Numerical integration in time for finite elements

Question

I am trying to solve $M\ddot{u}=-Ku+F_\text{ext}$ for a 2D linear elastic model with $M$ be the mass matrix,$K$ the stiffness matrix and $F_\text{ext}$ the external load vector coming from a uniformly distributed load acting on one edge of the model.(Note: $F_\text{ext}$ is not time-dependent). An explicit time-scheme is used and more specific Forward-Euler scheme. The steps that I follow are:

1. Initial conditions $\dot{u}_0=0$ $u_0=0$
2. Solve $M\ddot{u}_n=-Ku_n+F_\text{ext}$ using an iterative solver
3. Update $u_\text{n+1}=u_n+dt\dot{u}_n$
4. Update $\dot{u}_\text{n+1}=\dot{u}_n+dt\ddot{u}_n$
5. Go back to 2 for next time step

Based on this implementation I noticed that the output values (valocity,displacment,acceleration) go to infinity.What is the main issue that can cause this problematic behaviour?I want to note that the used time-step is small $10^{-6}$ so I don't think is a stability issue.

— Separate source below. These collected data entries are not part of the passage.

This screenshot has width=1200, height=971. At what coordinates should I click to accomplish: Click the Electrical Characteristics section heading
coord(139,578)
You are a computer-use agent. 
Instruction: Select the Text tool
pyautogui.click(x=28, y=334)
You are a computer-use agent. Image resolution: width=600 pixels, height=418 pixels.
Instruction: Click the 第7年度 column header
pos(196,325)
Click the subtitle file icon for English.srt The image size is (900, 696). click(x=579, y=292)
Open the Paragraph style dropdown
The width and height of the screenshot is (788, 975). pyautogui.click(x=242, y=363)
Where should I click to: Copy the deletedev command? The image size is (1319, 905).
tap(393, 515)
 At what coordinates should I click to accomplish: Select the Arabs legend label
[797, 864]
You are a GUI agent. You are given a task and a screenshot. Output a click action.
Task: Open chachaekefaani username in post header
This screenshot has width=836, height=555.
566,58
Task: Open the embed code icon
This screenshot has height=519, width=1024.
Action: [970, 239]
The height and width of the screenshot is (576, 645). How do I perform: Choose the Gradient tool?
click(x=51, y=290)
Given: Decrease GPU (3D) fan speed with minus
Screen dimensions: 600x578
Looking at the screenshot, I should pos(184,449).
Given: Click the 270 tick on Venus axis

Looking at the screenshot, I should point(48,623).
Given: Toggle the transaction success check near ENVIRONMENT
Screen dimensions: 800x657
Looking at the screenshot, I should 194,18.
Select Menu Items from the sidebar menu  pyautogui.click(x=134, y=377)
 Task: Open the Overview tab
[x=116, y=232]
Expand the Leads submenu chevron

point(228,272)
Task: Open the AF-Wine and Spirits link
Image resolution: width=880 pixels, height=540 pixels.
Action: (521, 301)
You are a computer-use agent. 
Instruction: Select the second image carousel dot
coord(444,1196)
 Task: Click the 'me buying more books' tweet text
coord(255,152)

Here is the main routine:

for(int i=0;i<2*NN;i++){
    RHS[i]=0;;
}

for(int i=0;i<2*NN;i++){
    double sum=0;
    for(int j=0;j<2*NN;j++){
        sum+=K_global[i][j]*displ[j];
    }
    RHS[i]=Fext[i]-sum;

}

BoundaryCondForRHS(NN,NEy,dbc,RHS);//rows connected with BC are set to zero

ConjugateGradient(2*NN,M_global,RHS,accel);//find acceleration at t->n


/*update*/
for(int i=0;i<2*NN;i++){
   displ[i]=dt*veloc[i]+displ[i]; //displ at t->n+1
   veloc[i]=dt*accel[i]+veloc[i]; //veloc at t->n+1
}

Answer 1

Your step two is to solve the original ODE, which doesn't make sense. I'll write out the steps for applying Forward Euler to your second order ODE. Forward Euler solves the first order ODE $$ M \dot{y} = f(y) $$ with the steps $$ \begin{align} M k_1 &= f(y_n) \\ y_{n+1} &= y_n + dt \, k_1 \end{align} $$

Let $v = \dot{u}$. You finite element problem can be rewritten as $$ \begin{bmatrix} I & 0 \\ 0 & M \end{bmatrix} \begin{bmatrix} u \\ v \end{bmatrix}' = \begin{bmatrix} v \\ K u + F_{ext} \end{bmatrix}. $$

When we apply backward Euler to this we get $$ \begin{align} \begin{bmatrix} k_1 \\ M \ell_1 \end{bmatrix} &= \begin{bmatrix} v_n \\ K u_n + F_{ext} \end{bmatrix}, \\ \begin{bmatrix} u_{n+1} \\ v_{n+1} \end{bmatrix} &= \begin{bmatrix} u_n + dt \, k_1 \\ v_n + dt \, \ell_1 \end{bmatrix} \end{align} $$

So the steps are

1. Initial conditions $u_0$ and $\dot{u}_0$
2. Solve the linear system $M \ell_1 = K u_n + F_{ext}$ for $\ell_1$
3. $u_{n+1} = u_n + dt \, \dot{u}_n$
4. $\dot{u}_{n+1} = \dot{u}_n + dt \, \ell_1$
5. Go back to two

Edit: Now that the code is posted, it looks like you are following these steps. I suspect if you look at the eigenvalues of the Jacobain $$ \begin{bmatrix} 0 & I \\ M^{-1} K & 0 \end{bmatrix}, $$ there will be some (if not all) along the imaginary axis, which is outside the stability region. I would recommend trying Backward Euler or the Newmark method.